Le microbiote, souvent qualifié de « deuxième cerveau » du corps humain, désigne l’ensemble des micro-organismes vivant principalement dans l’intestin. Les recherches scientifiques récentes ont démontré son implication dans de nombreuses maladies digestives, métaboliques, immunitaires et même neurologiques. Déséquilibré, il peut favoriser certaines pathologies, comme les maladies inflammatoires chroniques de l’intestin, l’obésité, le diabète ou encore certaines formes de dépression. Dans ce contexte, les probiotiques, prébiotiques, postbiotiques et synbiotiques suscitent un intérêt croissant dans le monde médical, mais leur utilisation thérapeutique nécessite un encadrement scientifique rigoureux afin d’éviter les usages approximatifs ou les promesses commerciales non fondées.
La seconde annonce majeure du séminaire porte sur le lancement officiel d’un projet national de recherche consacré à la production locale de probiotiques. Le professeur Abdelhamid Djekoune, directeur du CRSP et président du SNMS 2026, a indiqué que cette initiative mobilise plusieurs équipes de recherche à travers le pays. Le projet ambitionne de renforcer les capacités nationales de production dans ce domaine stratégique et de réaliser une cartographie de la biodiversité microbienne algérienne — une démarche qui pourrait ouvrir la voie à des innovations thérapeutiques adaptées aux spécificités génétiques, alimentaires et environnementales de la population algérienne.

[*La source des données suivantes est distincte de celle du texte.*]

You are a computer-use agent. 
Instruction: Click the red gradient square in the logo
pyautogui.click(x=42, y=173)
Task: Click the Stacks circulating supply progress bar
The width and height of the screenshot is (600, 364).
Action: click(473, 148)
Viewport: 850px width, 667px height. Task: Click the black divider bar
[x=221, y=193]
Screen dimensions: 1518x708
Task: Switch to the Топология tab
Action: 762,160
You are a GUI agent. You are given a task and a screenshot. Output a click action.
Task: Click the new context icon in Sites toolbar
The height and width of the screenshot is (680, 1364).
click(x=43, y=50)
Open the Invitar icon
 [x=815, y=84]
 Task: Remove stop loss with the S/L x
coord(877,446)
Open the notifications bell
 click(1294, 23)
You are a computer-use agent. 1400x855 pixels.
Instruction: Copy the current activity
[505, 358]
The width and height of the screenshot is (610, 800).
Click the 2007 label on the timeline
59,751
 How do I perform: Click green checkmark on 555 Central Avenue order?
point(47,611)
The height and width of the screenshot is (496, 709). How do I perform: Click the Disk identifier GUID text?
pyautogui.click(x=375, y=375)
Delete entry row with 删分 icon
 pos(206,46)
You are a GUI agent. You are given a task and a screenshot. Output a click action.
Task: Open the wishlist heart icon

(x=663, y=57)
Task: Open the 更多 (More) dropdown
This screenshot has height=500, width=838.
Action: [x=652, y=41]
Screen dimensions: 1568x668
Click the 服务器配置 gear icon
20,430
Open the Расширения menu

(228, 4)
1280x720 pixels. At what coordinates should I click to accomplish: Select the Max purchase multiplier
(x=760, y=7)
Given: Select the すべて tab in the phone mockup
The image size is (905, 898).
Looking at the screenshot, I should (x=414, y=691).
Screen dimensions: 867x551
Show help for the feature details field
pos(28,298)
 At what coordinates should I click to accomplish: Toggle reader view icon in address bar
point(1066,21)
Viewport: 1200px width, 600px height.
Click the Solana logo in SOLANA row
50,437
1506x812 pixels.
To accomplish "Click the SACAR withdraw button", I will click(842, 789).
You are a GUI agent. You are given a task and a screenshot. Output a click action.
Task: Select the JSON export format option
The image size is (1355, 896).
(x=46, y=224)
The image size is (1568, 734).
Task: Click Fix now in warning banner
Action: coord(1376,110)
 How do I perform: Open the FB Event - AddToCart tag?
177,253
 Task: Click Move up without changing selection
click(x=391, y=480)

Au-delà de l’aspect scientifique, cette dynamique traduit également une volonté de réduire la dépendance aux importations de produits pharmaceutiques et de favoriser l’émergence d’une industrie biotechnologique nationale compétitive. À travers ce séminaire, l’université Frères Mentouri de Constantine-1 confirme son rôle dans la promotion de la recherche médicale de pointe. Le microbiote, longtemps méconnu, s’impose désormais comme un enjeu majeur de santé publique, au croisement de la médecine, de la nutrition et des biotechnologies — une révolution silencieuse qui pourrait transformer durablement les approches thérapeutiques en Algérie dans les années à venir.